Saved entries:
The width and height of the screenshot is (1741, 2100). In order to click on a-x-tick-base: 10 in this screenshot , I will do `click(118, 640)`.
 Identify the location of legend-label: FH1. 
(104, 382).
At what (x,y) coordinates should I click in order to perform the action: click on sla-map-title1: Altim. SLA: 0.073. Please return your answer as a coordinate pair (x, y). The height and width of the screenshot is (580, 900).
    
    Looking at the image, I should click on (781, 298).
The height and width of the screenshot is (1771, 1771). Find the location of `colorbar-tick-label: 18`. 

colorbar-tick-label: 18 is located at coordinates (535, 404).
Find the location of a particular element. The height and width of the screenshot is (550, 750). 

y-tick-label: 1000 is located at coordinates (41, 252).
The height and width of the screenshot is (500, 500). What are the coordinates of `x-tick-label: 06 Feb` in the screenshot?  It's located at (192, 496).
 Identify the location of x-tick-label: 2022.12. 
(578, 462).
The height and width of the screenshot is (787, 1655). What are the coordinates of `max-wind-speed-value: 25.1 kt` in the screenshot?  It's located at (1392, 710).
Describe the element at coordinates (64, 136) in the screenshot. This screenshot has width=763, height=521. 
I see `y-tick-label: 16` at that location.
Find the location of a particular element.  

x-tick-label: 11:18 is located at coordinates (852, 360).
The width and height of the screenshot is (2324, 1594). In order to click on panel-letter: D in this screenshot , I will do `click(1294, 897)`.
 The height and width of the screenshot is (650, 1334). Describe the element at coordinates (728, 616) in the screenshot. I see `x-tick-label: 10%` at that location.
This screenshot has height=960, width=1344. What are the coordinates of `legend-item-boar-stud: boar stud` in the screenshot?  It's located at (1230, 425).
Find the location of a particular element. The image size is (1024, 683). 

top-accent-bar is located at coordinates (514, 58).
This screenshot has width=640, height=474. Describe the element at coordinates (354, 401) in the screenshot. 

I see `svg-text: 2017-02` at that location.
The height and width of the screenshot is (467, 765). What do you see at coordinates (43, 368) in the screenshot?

**About this task**
Rewrite the listing above, changing every occurrence of "a particular element" to "the target element" and leaving everything else unchanged.

**The completed task**
The width and height of the screenshot is (1741, 2100). In order to click on a-x-tick-base: 10 in this screenshot , I will do `click(118, 640)`.
 Identify the location of legend-label: FH1. 
(104, 382).
At what (x,y) coordinates should I click in order to perform the action: click on sla-map-title1: Altim. SLA: 0.073. Please return your answer as a coordinate pair (x, y). The height and width of the screenshot is (580, 900).
    
    Looking at the image, I should click on (781, 298).
The height and width of the screenshot is (1771, 1771). Find the location of `colorbar-tick-label: 18`. 

colorbar-tick-label: 18 is located at coordinates (535, 404).
Find the location of the target element. The height and width of the screenshot is (550, 750). 

y-tick-label: 1000 is located at coordinates (41, 252).
The height and width of the screenshot is (500, 500). What are the coordinates of `x-tick-label: 06 Feb` in the screenshot?  It's located at (192, 496).
 Identify the location of x-tick-label: 2022.12. 
(578, 462).
The height and width of the screenshot is (787, 1655). What are the coordinates of `max-wind-speed-value: 25.1 kt` in the screenshot?  It's located at (1392, 710).
Describe the element at coordinates (64, 136) in the screenshot. This screenshot has width=763, height=521. 
I see `y-tick-label: 16` at that location.
Find the location of the target element.  

x-tick-label: 11:18 is located at coordinates (852, 360).
The width and height of the screenshot is (2324, 1594). In order to click on panel-letter: D in this screenshot , I will do `click(1294, 897)`.
 The height and width of the screenshot is (650, 1334). Describe the element at coordinates (728, 616) in the screenshot. I see `x-tick-label: 10%` at that location.
This screenshot has height=960, width=1344. What are the coordinates of `legend-item-boar-stud: boar stud` in the screenshot?  It's located at (1230, 425).
Find the location of the target element. The image size is (1024, 683). 

top-accent-bar is located at coordinates (514, 58).
This screenshot has width=640, height=474. Describe the element at coordinates (354, 401) in the screenshot. 

I see `svg-text: 2017-02` at that location.
The height and width of the screenshot is (467, 765). What do you see at coordinates (43, 368) in the screenshot?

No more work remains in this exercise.